During her off hours, Abraham’s interest began turning to wine and winemaking, an interest that led her to the small Fallbrook vineyard to harvest some 100 pounds of grapes for her first “Grape to the Bottle” experience.
That was followed by further developing her palate at wine tastings and making her first barrel of Petit Verdot. When Abraham decided to take the plunge and change careers in July 2016, Cuyamaca College was in the process of launching its new viticulture apprenticeship program. She was the first to enroll.
“I have absolutely no regrets at all,” said Abraham, a San Diego resident. “You can learn a lot when you learn as you go, but you pick up so much more in a structured environment like this. The people at the wineries who work with Cuyamaca College not only gave me the experience I needed, but they served as invaluable mentors, too.”
The viticulture apprenticeship program, bolstered this spring with the planting of a new half-acre vineyard at the Cuyamaca College campus, includes skills training in everything from soil analysis to pruning to irrigation management. Graduates of the program are set to work as vineyard managers, with vineyard management companies, or as consultants to boutique and private growers.
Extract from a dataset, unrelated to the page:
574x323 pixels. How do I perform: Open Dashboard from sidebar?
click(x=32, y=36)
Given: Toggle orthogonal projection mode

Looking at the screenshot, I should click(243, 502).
Job opportunities abound. There are nearly 140 wine producers in the region, and the California Centers for Excellence found that 22 percent of small, owner-operated wineries and vineyards have a hard time finding qualified candidates for open positions, which has prevented their business from growing. “This program has taught me tangible skills by people who are respected in the industry,” said Abraham. “I couldn’t be happier with the decision I made to switch careers and come to Cuyamaca College.”